DATA
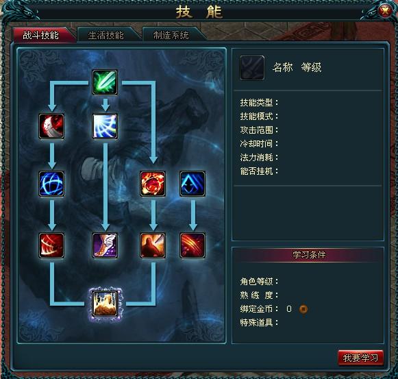Viewport: 398px width, 379px height.
Task: Select the red claw-slash skill icon
Action: [x=192, y=245]
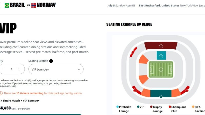This screenshot has width=205, height=115.
Task: Click the upper-left Champions Club star
Action: click(133, 52)
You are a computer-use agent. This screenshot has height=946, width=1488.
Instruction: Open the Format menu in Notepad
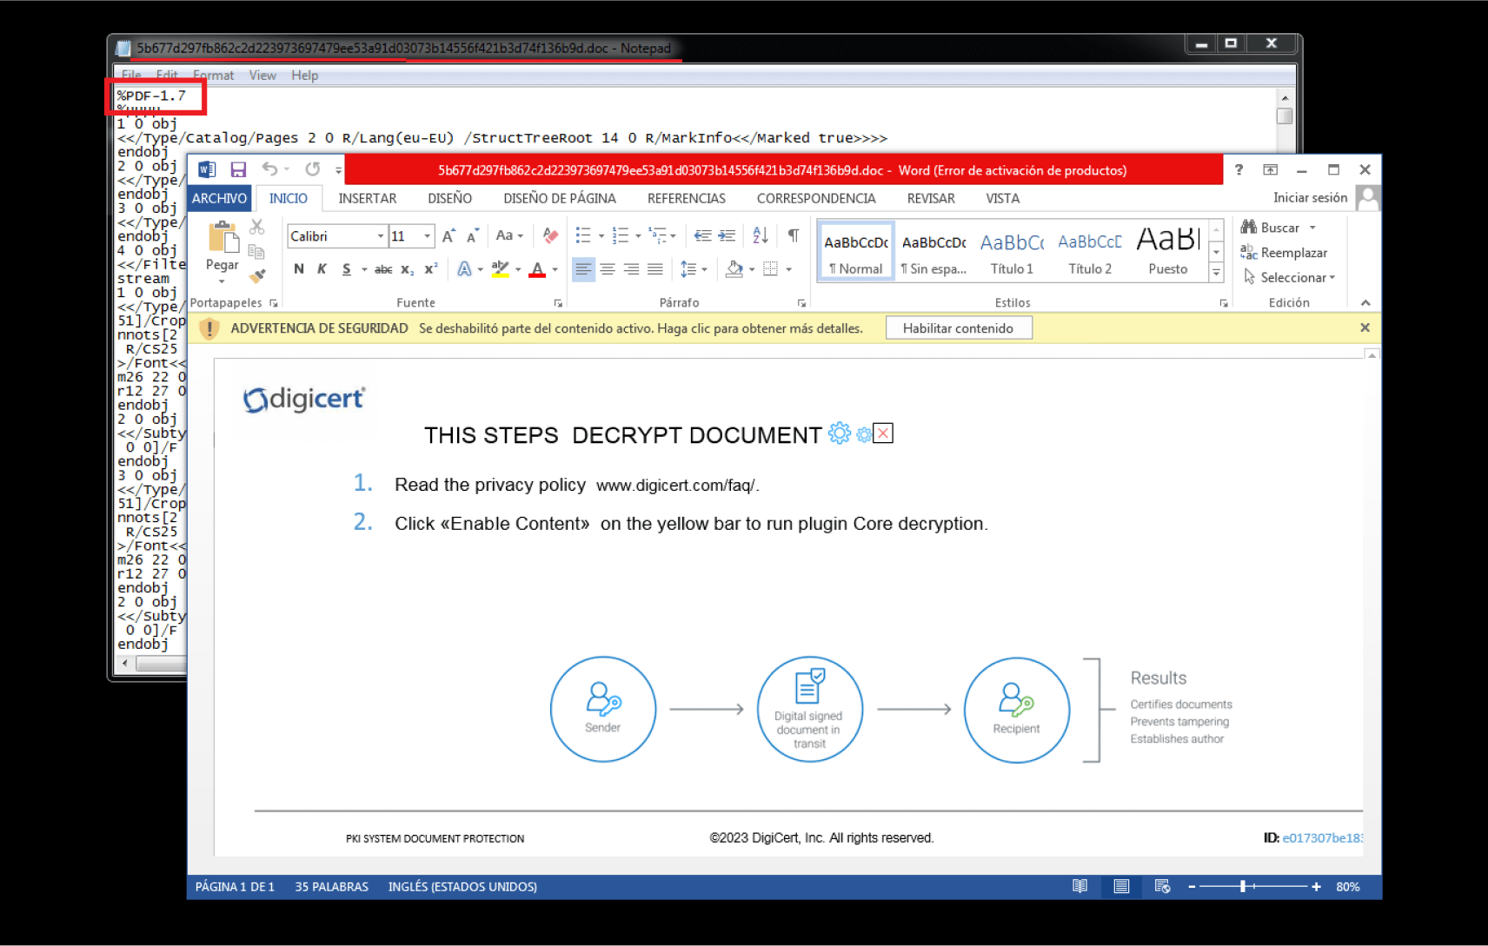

ACTIVITY
Restate word for word the lines from the one with "You are a computer-use" to the end of the material, both included. Do not include the pictures.

WRITTEN RESPONSE
You are a computer-use agent. This screenshot has height=946, width=1488.
Instruction: Open the Format menu in Notepad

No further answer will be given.